I was talking with my girlfriends about this quandary: local or organic? Of course, we all wish we could have our cake and eat it too. And, sometimes you can. With CSA’s (Community Supported Agriculture) becoming more and more popular, it’s not too hard to get local, organic vegetables on a regular bases. I think it’s the fruit that presents a real problem. Have you ever gone to the store, hoping to indulge in some organic berries or peaches only to discover that the extremely limited organic options are quite uninviting? Moldy berries or rock-hard peaches won’t win my money, organic or not. That’s when I may head over to the conventional fruit stands, and none too pleased.
But, with a little planning, you can buy local fruit with ease during the summer. Search for local farms that offer pick-your-0wn. Harvesting is a fun, education outing for young children! It makes kids appreciate good fruit and it’s value so much more! Plus, you’ll save a few dollars by picking. PickYourOwn.org seems to be the largest database of farms that offer this service. It’s organized by state, but doesn’t have a very nice layout. Often there are better farm databases on a state-by-state basis, so do some searching online.
If you don’t have time to pick your own, buy locally at roadside stands in the country or farmer’s markets in the city.
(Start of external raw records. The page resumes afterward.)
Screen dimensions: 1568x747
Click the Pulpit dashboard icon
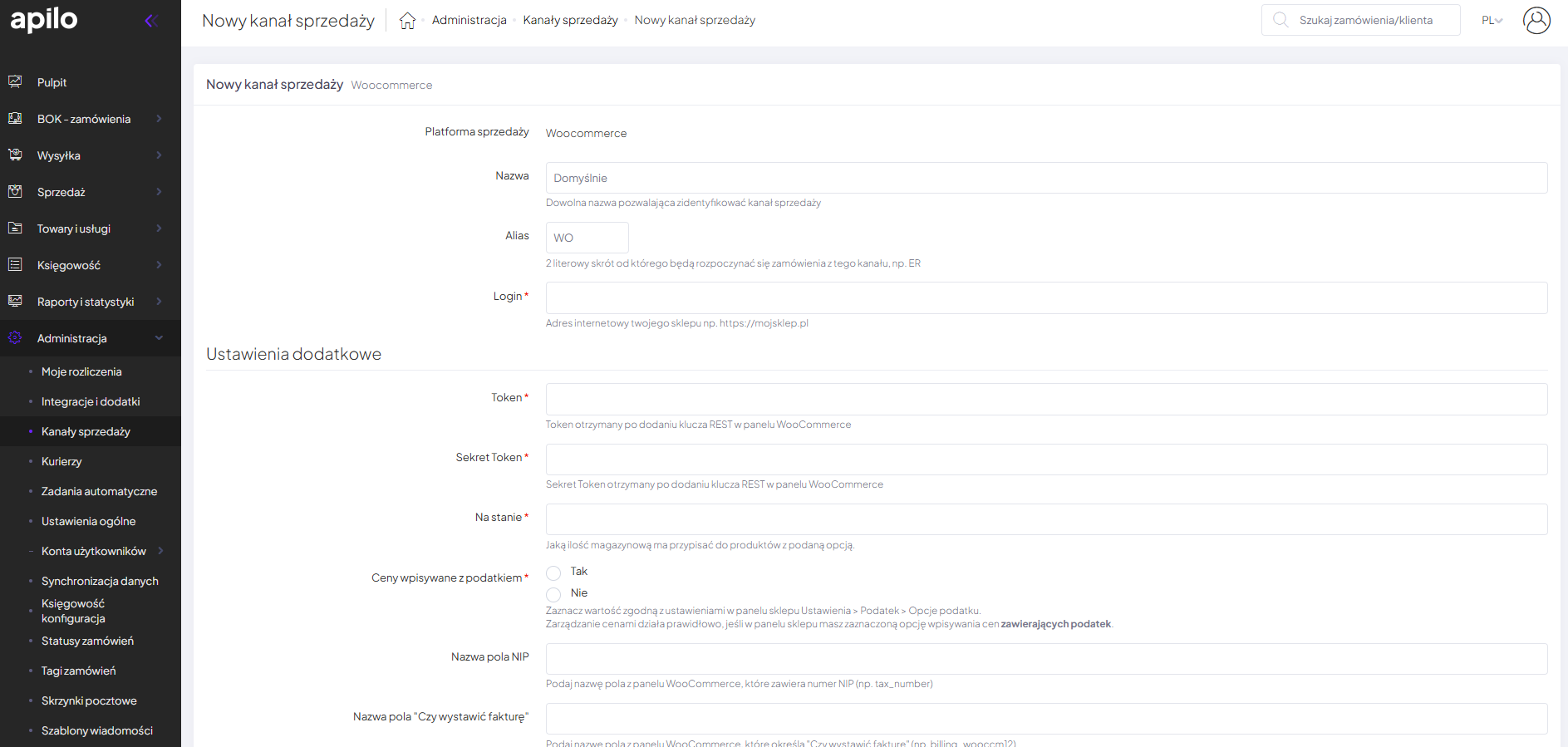pos(15,81)
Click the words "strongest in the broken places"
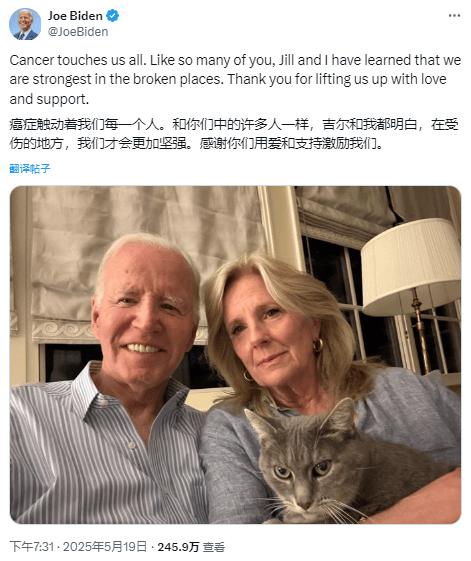Viewport: 471px width, 561px height. [127, 79]
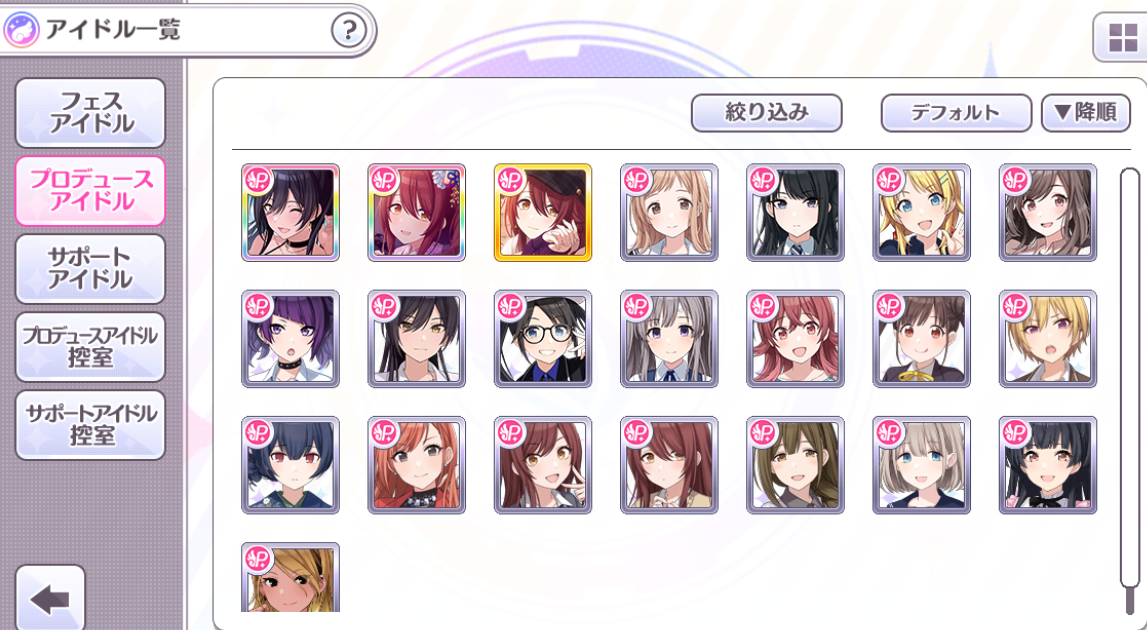Open the 絞り込み filter options
The height and width of the screenshot is (630, 1147).
pyautogui.click(x=767, y=113)
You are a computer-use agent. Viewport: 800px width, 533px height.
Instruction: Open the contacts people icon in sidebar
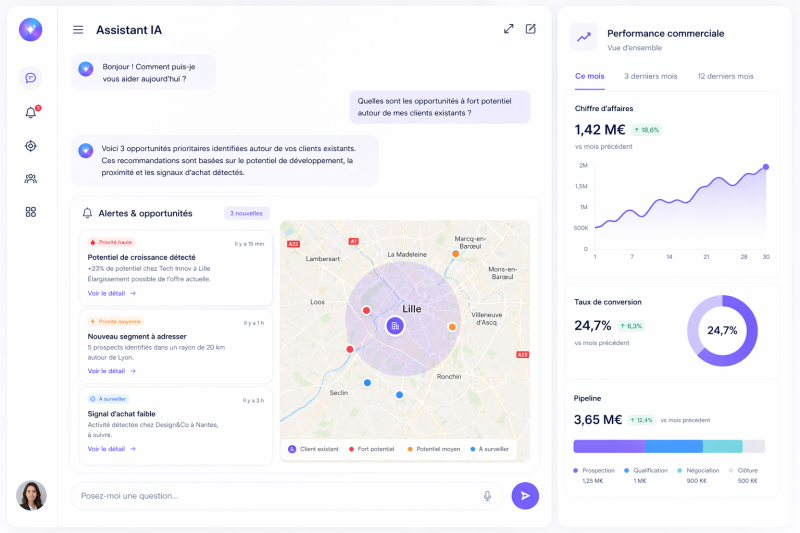click(x=31, y=179)
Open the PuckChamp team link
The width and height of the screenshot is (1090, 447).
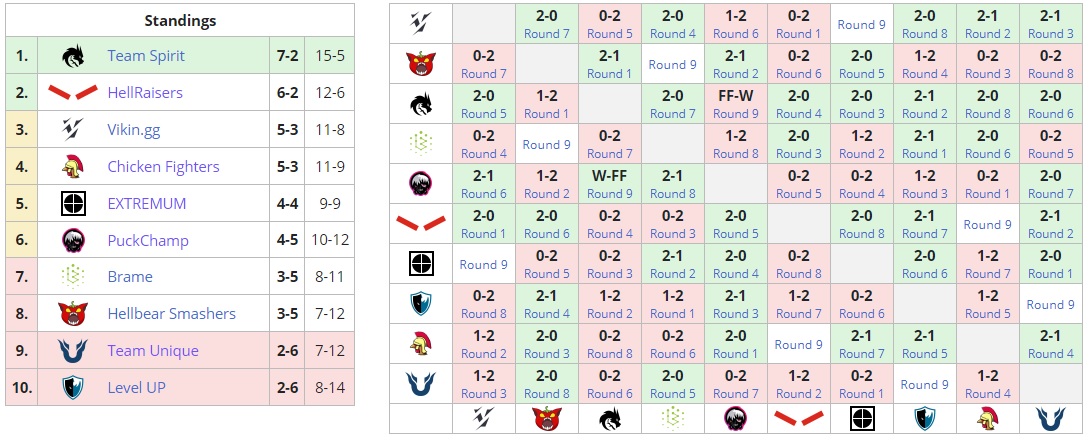148,241
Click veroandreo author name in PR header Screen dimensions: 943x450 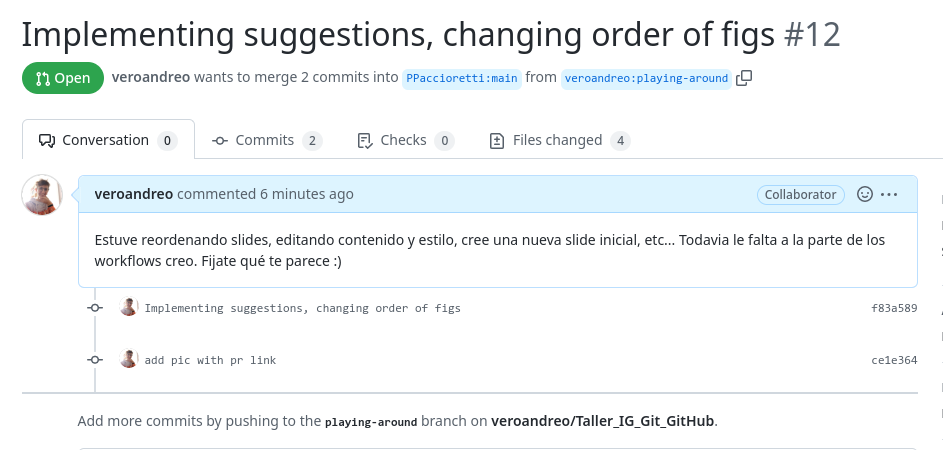click(x=151, y=77)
Again, you can scout out farmer’s markets online at Local Harvest. When you buy, don’t assume it’s local. Go ahead and ask where things you are interested in were grown. It’s not unusual to find food imported from across the country at a roadside stand. And, just by asking, you can share your preference to buy local. That’s how business is changed – one voice at a time.
However you eat locally, you interact closely with people that grow your food. This presents a unique opportunity to influence their growing methods. Maybe they don’t garden organically, but maybe they would… if they knew that was so important to you. Maybe they do garden organically, but they aren’t certified. Encourage them to keep it up the good work! And that’s why it’s a toss up when you consider eating organically or eating locally. Both options are exponentially easier on the earth than eating conventional produce from the grocery store. Both choices, eating local and eating organic, are a vote for a safer, healthier tomorrow. When you can’t find organic in the store – go out and find a farm near you!